▸ **PROBLEM DESCRIPTION**
Each record should be reproduced exactly.
* * *
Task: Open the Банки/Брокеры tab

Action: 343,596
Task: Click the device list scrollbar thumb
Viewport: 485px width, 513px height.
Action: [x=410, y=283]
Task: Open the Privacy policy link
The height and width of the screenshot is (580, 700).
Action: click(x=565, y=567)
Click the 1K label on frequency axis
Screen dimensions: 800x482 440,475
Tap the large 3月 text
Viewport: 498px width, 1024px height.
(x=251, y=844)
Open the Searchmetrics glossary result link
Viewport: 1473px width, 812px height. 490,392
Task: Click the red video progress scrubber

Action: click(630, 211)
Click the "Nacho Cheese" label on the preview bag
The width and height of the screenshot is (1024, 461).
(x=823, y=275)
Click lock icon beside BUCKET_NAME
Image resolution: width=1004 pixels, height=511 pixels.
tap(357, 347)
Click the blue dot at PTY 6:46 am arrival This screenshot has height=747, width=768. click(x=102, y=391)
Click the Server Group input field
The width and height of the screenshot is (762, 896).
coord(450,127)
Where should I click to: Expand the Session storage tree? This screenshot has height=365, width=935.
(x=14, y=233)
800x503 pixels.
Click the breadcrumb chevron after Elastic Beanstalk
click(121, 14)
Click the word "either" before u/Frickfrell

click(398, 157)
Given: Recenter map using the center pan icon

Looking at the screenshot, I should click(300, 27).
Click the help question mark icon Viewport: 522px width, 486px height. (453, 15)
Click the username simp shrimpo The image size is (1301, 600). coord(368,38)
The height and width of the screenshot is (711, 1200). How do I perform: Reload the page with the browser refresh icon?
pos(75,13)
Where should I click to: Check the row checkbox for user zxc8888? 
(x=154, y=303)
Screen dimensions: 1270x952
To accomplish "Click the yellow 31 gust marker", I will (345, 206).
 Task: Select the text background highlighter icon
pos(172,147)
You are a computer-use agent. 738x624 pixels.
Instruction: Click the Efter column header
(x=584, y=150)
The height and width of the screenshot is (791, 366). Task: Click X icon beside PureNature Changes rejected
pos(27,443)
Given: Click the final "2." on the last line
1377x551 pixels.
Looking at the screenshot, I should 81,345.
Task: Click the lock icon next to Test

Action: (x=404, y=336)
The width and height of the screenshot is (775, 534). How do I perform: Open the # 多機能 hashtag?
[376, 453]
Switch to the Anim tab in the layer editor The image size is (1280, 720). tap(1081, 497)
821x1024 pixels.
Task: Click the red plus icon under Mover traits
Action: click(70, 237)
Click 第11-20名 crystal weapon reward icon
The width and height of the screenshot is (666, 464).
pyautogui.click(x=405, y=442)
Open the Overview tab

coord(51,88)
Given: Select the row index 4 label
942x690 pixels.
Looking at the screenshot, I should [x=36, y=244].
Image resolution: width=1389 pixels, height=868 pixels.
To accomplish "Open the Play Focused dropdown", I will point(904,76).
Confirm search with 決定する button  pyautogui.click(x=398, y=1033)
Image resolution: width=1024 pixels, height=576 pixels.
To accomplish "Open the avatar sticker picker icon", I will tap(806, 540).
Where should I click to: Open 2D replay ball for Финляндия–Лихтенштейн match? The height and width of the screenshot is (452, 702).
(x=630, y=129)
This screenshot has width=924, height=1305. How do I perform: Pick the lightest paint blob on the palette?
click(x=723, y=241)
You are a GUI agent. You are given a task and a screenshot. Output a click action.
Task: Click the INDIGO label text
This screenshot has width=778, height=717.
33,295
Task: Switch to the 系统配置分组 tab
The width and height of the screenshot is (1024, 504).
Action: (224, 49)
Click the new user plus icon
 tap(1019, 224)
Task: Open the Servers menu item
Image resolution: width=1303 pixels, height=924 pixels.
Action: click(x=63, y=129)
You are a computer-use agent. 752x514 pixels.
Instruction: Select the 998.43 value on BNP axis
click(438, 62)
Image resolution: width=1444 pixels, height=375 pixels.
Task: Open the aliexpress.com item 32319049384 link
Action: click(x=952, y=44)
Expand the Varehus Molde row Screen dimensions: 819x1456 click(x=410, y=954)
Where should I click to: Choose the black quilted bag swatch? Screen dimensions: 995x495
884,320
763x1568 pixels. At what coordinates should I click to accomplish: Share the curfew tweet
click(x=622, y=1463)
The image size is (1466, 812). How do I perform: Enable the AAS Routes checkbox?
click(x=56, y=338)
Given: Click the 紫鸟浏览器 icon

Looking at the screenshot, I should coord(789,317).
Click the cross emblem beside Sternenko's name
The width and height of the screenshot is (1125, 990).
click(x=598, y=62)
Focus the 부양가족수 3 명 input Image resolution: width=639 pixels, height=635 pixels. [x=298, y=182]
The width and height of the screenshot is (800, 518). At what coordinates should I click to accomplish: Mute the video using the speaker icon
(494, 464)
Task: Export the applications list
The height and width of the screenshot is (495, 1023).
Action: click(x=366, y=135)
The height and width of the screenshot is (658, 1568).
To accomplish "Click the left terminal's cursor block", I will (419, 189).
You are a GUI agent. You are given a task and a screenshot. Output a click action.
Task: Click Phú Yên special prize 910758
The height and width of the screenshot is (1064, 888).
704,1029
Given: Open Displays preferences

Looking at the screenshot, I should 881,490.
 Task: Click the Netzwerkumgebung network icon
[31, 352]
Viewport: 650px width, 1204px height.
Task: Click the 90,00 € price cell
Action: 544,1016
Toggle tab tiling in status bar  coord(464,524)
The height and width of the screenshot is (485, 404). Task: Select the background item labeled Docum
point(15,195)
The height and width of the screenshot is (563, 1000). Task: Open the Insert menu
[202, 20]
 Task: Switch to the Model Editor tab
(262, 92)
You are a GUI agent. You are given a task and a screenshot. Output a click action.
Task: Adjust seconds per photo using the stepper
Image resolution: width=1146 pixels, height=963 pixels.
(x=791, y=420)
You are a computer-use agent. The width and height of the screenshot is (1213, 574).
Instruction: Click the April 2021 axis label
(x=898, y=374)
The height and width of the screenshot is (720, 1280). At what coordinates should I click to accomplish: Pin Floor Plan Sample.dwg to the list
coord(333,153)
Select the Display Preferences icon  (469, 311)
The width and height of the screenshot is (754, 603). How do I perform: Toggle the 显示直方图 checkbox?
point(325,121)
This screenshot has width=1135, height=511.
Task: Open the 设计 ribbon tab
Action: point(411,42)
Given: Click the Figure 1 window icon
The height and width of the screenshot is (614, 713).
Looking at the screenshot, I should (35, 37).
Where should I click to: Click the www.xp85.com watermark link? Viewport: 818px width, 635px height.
* * *
▸ **RESULT OF THIS EXERCISE**
Task: Open the Банки/Брокеры tab

Action: 343,596
Task: Click the device list scrollbar thumb
Viewport: 485px width, 513px height.
Action: [x=410, y=283]
Task: Open the Privacy policy link
The height and width of the screenshot is (580, 700).
Action: click(x=565, y=567)
Click the 1K label on frequency axis
Screen dimensions: 800x482 440,475
Tap the large 3月 text
Viewport: 498px width, 1024px height.
(x=251, y=844)
Open the Searchmetrics glossary result link
Viewport: 1473px width, 812px height. 490,392
Task: Click the red video progress scrubber

Action: click(630, 211)
Click the "Nacho Cheese" label on the preview bag
The width and height of the screenshot is (1024, 461).
(x=823, y=275)
Click lock icon beside BUCKET_NAME
Image resolution: width=1004 pixels, height=511 pixels.
tap(357, 347)
Click the blue dot at PTY 6:46 am arrival This screenshot has height=747, width=768. click(x=102, y=391)
Click the Server Group input field
The width and height of the screenshot is (762, 896).
coord(450,127)
Where should I click to: Expand the Session storage tree? This screenshot has height=365, width=935.
(x=14, y=233)
800x503 pixels.
Click the breadcrumb chevron after Elastic Beanstalk
click(121, 14)
Click the word "either" before u/Frickfrell

click(398, 157)
Given: Recenter map using the center pan icon

Looking at the screenshot, I should click(300, 27).
Click the help question mark icon Viewport: 522px width, 486px height. (453, 15)
Click the username simp shrimpo The image size is (1301, 600). coord(368,38)
The height and width of the screenshot is (711, 1200). How do I perform: Reload the page with the browser refresh icon?
pos(75,13)
Where should I click to: Check the row checkbox for user zxc8888? 
(x=154, y=303)
Screen dimensions: 1270x952
To accomplish "Click the yellow 31 gust marker", I will (345, 206).
 Task: Select the text background highlighter icon
pos(172,147)
You are a computer-use agent. 738x624 pixels.
Instruction: Click the Efter column header
(x=584, y=150)
The height and width of the screenshot is (791, 366). Task: Click X icon beside PureNature Changes rejected
pos(27,443)
Given: Click the final "2." on the last line
1377x551 pixels.
Looking at the screenshot, I should 81,345.
Task: Click the lock icon next to Test

Action: (x=404, y=336)
The width and height of the screenshot is (775, 534). How do I perform: Open the # 多機能 hashtag?
[376, 453]
Switch to the Anim tab in the layer editor The image size is (1280, 720). tap(1081, 497)
821x1024 pixels.
Task: Click the red plus icon under Mover traits
Action: click(70, 237)
Click 第11-20名 crystal weapon reward icon
The width and height of the screenshot is (666, 464).
pyautogui.click(x=405, y=442)
Open the Overview tab

coord(51,88)
Given: Select the row index 4 label
942x690 pixels.
Looking at the screenshot, I should [x=36, y=244].
Image resolution: width=1389 pixels, height=868 pixels.
To accomplish "Open the Play Focused dropdown", I will point(904,76).
Confirm search with 決定する button  pyautogui.click(x=398, y=1033)
Image resolution: width=1024 pixels, height=576 pixels.
To accomplish "Open the avatar sticker picker icon", I will tap(806, 540).
Where should I click to: Open 2D replay ball for Финляндия–Лихтенштейн match? The height and width of the screenshot is (452, 702).
(x=630, y=129)
This screenshot has width=924, height=1305. How do I perform: Pick the lightest paint blob on the palette?
click(x=723, y=241)
You are a GUI agent. You are given a task and a screenshot. Output a click action.
Task: Click the INDIGO label text
This screenshot has width=778, height=717.
33,295
Task: Switch to the 系统配置分组 tab
The width and height of the screenshot is (1024, 504).
Action: (224, 49)
Click the new user plus icon
 tap(1019, 224)
Task: Open the Servers menu item
Image resolution: width=1303 pixels, height=924 pixels.
Action: click(x=63, y=129)
You are a computer-use agent. 752x514 pixels.
Instruction: Select the 998.43 value on BNP axis
click(438, 62)
Image resolution: width=1444 pixels, height=375 pixels.
Task: Open the aliexpress.com item 32319049384 link
Action: click(x=952, y=44)
Expand the Varehus Molde row Screen dimensions: 819x1456 click(x=410, y=954)
Where should I click to: Choose the black quilted bag swatch? Screen dimensions: 995x495
884,320
763x1568 pixels. At what coordinates should I click to accomplish: Share the curfew tweet
click(x=622, y=1463)
The image size is (1466, 812). How do I perform: Enable the AAS Routes checkbox?
click(x=56, y=338)
Given: Click the 紫鸟浏览器 icon

Looking at the screenshot, I should coord(789,317).
Click the cross emblem beside Sternenko's name
The width and height of the screenshot is (1125, 990).
click(x=598, y=62)
Focus the 부양가족수 3 명 input Image resolution: width=639 pixels, height=635 pixels. [x=298, y=182]
The width and height of the screenshot is (800, 518). At what coordinates should I click to accomplish: Mute the video using the speaker icon
(494, 464)
Task: Export the applications list
The height and width of the screenshot is (495, 1023).
Action: click(x=366, y=135)
The height and width of the screenshot is (658, 1568).
To accomplish "Click the left terminal's cursor block", I will (419, 189).
You are a GUI agent. You are given a task and a screenshot. Output a click action.
Task: Click Phú Yên special prize 910758
The height and width of the screenshot is (1064, 888).
704,1029
Given: Open Displays preferences

Looking at the screenshot, I should 881,490.
 Task: Click the Netzwerkumgebung network icon
[31, 352]
Viewport: 650px width, 1204px height.
Task: Click the 90,00 € price cell
Action: 544,1016
Toggle tab tiling in status bar  coord(464,524)
The height and width of the screenshot is (485, 404). Task: Select the background item labeled Docum
point(15,195)
The height and width of the screenshot is (563, 1000). Task: Open the Insert menu
[202, 20]
 Task: Switch to the Model Editor tab
(262, 92)
You are a GUI agent. You are given a task and a screenshot. Output a click action.
Task: Adjust seconds per photo using the stepper
Image resolution: width=1146 pixels, height=963 pixels.
(x=791, y=420)
You are a computer-use agent. The width and height of the screenshot is (1213, 574).
Instruction: Click the April 2021 axis label
(x=898, y=374)
The height and width of the screenshot is (720, 1280). At what coordinates should I click to accomplish: Pin Floor Plan Sample.dwg to the list
coord(333,153)
Select the Display Preferences icon  (469, 311)
The width and height of the screenshot is (754, 603). How do I perform: Toggle the 显示直方图 checkbox?
point(325,121)
This screenshot has width=1135, height=511.
Task: Open the 设计 ribbon tab
Action: point(411,42)
Given: Click the Figure 1 window icon
The height and width of the screenshot is (614, 713).
Looking at the screenshot, I should (35, 37).
Where should I click to: Click the www.xp85.com watermark link? Viewport: 818px width, 635px height.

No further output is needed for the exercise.